## Exercise brief
Would you return every line of the listing below that has "each" in it?

▼

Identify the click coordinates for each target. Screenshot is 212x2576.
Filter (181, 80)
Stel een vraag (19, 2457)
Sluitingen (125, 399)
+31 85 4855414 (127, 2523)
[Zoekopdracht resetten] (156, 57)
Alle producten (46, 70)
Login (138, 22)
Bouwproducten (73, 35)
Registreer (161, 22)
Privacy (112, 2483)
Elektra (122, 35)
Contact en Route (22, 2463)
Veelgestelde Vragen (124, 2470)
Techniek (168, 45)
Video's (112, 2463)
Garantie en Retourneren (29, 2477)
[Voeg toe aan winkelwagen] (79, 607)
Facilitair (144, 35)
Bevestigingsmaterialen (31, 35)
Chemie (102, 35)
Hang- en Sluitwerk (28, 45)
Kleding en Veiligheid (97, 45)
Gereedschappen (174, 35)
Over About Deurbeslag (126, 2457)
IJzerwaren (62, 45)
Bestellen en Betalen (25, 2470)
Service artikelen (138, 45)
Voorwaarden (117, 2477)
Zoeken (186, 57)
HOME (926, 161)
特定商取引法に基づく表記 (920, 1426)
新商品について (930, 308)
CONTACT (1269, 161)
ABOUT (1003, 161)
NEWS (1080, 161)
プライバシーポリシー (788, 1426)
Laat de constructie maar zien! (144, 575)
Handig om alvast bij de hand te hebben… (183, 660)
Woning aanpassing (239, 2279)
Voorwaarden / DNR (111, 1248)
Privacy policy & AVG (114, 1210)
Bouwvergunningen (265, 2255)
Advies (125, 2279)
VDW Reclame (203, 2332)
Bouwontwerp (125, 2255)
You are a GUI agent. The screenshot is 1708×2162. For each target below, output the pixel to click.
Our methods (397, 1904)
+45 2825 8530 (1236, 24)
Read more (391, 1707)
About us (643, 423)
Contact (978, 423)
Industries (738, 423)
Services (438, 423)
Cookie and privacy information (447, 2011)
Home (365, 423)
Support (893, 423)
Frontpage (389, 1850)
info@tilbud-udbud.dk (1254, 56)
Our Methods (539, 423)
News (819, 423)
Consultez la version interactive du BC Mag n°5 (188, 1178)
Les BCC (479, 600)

▲

## Solution below
Identify the click coordinates for each target. Screenshot is 212x2576.
You are a GUI agent. The screenshot is 1708×2162. For each target below, output the pixel to click.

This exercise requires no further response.